I am always on the hunt for tree and forest drawings. It seems that the topic is inexhaustible. The artist Lisa Oxley has made a remarkable contribution from my point of view with her charcoal drawings of trees (drawing 2). I have never seen something like that before.
There is a great balance between the abstract pattern of short strokes and the representational content. At the same time these drawings look so “easy” as the drawing marks are restricted to minimal means.
As long as there is no wind I still like to go out to sketch.
I found a fairly dry place underneath the layers of beech foliage and decided to make notes of the forests grid of tree trunks. As I neglected the foliage this image looks like winter.

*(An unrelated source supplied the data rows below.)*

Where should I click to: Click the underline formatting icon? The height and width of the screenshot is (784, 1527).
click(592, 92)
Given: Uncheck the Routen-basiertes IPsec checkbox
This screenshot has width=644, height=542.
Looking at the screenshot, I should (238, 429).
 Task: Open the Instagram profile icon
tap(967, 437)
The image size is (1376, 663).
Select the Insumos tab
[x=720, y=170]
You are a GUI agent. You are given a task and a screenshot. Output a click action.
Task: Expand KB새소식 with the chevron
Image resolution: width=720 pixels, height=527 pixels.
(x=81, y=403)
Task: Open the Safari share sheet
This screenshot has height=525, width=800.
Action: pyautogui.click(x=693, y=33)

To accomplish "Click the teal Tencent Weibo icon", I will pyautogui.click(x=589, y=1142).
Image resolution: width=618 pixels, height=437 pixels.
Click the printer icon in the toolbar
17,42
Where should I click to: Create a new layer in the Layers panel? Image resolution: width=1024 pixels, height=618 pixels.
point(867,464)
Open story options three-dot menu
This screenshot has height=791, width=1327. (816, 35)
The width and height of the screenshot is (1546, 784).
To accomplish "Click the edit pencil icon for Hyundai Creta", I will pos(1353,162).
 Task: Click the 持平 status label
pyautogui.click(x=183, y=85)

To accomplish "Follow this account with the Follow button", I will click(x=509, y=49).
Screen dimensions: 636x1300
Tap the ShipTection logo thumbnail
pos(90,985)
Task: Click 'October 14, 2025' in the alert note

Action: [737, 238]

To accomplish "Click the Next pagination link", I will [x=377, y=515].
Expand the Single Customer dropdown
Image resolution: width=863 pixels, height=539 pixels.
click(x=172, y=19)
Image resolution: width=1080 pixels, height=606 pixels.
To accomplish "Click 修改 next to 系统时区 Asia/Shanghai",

I buy ink in bigger bottles and then use a smaller plastic vessel from the chemical store for transport in the field. The plastic vessel has a cap and on top of that cap a screw closure makes sure that no ink will get outside. Nevertheless I have experienced that the ink somehow made its way out of the plastic bottle into my bag. Since I put the plastic vessel into a plastic bag which I close with a knot.
Ink is acidic and aggressive I suppose. I once stored a small quantity of ink in a plastic yogurt cup. When I came back after a couple of days and lifted the cup, the bottom fell off and I had a tube open on both ends in my hand!
I needed two sessions to complete this gouache sketch in the forest diary. It is the mating season for the roe deers. Today I heard a roebuck jumping through the undergrowth coming nearer. Finally there he stood some 40 yards opposite of me staring curiously at the intruder. With a couple of impressive jumps he disappeared again and warned me with loud barking. On my way home I heard him again giving a barking duel with one of his colleagues.
“You only need sit still long enough in some attractive spot in the woods that all its inhabitants may exhibit themselves to you by turns.” – 12. Brute Neighbors, Walden, Henry David Thoreau
I found that quote,which is nothing poetic, but states a simple fact, on the net today and decided that I should read Walden again.
See the making of this sketch in the slide show below.
Apart from the mixing trays that come with the Caran d’Ache 14 color set I use a separate plastic mixing tray. In the compartment at the very left top I always place the white.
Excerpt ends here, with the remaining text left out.